ASSIGNMENT >> The required result is each line of the entries below containing the string "Close".

Stored data entries >>
· · · · · · ·
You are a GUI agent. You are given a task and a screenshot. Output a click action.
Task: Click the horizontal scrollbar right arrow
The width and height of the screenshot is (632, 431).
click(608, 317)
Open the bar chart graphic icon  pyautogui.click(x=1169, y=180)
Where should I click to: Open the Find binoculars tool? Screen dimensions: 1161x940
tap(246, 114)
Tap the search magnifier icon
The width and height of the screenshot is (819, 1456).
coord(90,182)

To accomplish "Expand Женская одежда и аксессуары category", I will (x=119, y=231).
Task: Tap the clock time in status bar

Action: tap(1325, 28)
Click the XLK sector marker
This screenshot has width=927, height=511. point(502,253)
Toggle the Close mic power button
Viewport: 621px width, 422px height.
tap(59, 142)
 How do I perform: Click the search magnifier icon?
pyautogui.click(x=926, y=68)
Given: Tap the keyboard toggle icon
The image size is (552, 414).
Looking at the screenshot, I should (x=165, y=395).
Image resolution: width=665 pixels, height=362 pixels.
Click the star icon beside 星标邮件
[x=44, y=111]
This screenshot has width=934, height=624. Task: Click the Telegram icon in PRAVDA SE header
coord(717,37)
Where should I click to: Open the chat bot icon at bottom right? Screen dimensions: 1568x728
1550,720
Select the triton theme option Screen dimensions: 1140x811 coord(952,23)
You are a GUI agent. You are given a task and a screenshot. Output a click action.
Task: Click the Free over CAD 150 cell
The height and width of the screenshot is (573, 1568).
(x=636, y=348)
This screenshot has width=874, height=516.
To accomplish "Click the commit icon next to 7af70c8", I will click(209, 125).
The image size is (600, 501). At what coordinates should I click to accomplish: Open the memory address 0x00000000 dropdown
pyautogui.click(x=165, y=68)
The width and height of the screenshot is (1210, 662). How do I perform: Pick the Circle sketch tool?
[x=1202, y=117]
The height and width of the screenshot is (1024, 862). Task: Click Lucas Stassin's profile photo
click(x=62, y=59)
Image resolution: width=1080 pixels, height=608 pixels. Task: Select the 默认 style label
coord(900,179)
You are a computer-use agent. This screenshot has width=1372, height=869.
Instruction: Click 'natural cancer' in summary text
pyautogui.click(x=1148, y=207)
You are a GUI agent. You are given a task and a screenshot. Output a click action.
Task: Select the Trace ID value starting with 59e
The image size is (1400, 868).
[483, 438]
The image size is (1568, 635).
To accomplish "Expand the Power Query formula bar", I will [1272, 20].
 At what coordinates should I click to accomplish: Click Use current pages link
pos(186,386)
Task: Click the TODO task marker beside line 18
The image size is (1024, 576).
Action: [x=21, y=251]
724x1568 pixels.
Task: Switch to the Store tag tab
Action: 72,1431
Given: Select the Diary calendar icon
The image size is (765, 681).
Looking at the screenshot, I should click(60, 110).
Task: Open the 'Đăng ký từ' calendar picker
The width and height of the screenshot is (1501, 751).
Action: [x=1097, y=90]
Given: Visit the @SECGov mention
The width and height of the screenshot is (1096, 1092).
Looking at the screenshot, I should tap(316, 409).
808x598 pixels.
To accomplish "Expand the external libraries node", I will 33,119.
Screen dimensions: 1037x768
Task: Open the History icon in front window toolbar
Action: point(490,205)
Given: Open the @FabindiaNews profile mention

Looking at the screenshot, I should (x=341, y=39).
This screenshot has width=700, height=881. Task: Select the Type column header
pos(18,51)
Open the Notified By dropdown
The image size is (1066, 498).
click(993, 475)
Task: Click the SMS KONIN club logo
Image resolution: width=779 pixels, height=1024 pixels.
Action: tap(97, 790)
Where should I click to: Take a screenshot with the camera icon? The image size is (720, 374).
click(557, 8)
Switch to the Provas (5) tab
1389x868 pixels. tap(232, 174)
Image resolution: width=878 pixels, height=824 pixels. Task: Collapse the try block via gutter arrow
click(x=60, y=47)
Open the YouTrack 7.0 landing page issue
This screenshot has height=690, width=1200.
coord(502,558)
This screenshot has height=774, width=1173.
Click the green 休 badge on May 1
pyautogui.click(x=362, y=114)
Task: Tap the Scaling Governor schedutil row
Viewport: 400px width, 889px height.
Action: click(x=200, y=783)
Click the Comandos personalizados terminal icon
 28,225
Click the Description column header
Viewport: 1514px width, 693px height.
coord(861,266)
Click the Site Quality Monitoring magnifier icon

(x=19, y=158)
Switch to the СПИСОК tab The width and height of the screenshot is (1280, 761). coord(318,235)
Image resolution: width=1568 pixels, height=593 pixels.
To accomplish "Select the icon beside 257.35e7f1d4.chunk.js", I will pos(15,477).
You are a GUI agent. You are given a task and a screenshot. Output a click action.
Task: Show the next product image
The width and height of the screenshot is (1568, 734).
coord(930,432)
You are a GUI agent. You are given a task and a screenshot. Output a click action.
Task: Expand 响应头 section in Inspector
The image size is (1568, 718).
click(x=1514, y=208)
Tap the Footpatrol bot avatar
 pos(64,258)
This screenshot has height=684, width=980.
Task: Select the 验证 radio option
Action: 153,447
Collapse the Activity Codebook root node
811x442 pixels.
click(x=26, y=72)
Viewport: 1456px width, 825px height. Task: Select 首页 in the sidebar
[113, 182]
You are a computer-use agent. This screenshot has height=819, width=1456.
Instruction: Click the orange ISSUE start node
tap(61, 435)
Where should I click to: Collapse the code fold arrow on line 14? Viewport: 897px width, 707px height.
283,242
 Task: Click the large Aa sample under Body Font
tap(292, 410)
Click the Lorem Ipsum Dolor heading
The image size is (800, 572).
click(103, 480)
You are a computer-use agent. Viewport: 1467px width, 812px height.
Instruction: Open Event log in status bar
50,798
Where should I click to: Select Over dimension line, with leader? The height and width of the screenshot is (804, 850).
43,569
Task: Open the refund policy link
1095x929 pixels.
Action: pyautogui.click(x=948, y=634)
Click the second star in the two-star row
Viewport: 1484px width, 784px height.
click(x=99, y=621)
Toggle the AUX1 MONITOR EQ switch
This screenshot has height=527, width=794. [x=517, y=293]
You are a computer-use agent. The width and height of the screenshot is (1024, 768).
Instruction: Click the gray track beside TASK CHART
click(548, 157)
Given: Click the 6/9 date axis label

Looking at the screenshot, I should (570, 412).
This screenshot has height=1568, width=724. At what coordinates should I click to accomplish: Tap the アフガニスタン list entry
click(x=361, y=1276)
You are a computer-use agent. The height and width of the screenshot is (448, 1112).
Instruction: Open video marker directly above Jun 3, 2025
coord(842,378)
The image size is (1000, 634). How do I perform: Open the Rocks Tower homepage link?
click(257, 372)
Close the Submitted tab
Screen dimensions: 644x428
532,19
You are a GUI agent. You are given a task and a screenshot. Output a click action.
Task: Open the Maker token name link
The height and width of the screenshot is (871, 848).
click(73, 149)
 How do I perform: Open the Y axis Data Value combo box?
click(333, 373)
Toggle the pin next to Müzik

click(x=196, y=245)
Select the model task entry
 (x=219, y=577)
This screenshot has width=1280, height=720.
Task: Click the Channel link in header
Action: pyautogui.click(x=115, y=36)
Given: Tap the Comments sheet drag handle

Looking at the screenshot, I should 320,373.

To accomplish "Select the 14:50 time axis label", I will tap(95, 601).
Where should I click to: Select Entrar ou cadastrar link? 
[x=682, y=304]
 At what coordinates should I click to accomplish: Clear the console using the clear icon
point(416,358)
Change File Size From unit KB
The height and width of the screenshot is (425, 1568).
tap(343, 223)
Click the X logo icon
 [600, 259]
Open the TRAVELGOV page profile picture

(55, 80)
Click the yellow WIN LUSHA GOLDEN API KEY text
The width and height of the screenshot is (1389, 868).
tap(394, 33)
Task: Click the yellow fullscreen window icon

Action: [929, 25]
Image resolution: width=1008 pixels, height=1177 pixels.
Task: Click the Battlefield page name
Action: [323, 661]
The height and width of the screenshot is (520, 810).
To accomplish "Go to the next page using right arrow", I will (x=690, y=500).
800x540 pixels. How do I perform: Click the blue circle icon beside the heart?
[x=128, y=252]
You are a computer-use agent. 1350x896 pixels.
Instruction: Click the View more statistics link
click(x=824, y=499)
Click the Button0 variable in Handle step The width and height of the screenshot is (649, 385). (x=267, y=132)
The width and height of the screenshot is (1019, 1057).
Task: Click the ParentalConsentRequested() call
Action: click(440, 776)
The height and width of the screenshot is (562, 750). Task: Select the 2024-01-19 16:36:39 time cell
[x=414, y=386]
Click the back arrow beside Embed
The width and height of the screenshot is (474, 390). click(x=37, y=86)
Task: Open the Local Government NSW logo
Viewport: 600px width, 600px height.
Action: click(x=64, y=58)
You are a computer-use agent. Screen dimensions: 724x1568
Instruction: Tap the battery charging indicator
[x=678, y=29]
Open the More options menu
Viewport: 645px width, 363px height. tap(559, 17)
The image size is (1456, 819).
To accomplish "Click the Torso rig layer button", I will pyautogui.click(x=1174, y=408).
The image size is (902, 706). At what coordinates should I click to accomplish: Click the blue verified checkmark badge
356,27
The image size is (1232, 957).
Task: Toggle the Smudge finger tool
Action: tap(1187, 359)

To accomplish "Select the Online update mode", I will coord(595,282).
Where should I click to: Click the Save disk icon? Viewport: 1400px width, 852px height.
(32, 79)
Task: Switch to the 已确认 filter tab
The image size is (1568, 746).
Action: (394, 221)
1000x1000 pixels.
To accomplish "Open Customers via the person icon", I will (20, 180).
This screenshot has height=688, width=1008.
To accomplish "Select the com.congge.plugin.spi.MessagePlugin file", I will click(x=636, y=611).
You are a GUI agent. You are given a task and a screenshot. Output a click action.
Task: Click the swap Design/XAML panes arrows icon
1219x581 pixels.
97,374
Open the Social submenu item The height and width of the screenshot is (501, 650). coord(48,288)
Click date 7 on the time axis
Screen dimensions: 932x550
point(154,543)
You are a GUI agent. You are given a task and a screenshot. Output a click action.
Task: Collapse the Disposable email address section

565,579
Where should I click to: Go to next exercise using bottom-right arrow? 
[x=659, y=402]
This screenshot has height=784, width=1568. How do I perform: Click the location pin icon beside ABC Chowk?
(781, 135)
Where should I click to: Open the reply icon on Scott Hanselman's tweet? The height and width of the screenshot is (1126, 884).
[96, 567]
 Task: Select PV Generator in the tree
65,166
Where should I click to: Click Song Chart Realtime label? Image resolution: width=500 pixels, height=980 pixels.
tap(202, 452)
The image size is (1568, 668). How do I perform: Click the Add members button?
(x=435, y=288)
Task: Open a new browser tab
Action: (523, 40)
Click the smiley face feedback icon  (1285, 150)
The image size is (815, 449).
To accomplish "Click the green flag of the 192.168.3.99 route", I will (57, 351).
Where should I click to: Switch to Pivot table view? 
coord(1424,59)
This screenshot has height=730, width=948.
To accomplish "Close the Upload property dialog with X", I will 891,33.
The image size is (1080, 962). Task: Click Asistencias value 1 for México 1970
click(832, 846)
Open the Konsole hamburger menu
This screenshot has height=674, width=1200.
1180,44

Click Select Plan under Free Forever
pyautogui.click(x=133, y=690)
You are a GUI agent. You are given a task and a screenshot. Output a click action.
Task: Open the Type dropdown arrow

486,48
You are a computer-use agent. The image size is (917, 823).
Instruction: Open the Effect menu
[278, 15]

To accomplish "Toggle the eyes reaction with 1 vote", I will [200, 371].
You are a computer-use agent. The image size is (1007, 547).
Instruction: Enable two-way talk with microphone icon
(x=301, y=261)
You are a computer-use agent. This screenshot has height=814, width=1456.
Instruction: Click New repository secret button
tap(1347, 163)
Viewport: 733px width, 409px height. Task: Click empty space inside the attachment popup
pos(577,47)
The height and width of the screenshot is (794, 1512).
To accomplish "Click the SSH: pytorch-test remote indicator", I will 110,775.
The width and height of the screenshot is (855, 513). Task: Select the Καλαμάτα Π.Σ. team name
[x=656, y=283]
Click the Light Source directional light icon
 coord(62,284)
· · · · · · ·
EXERCISE RESULT >>
Toggle the Close mic power button
Close the Submitted tab
To accomplish "Close the Upload property dialog with X", I will 891,33.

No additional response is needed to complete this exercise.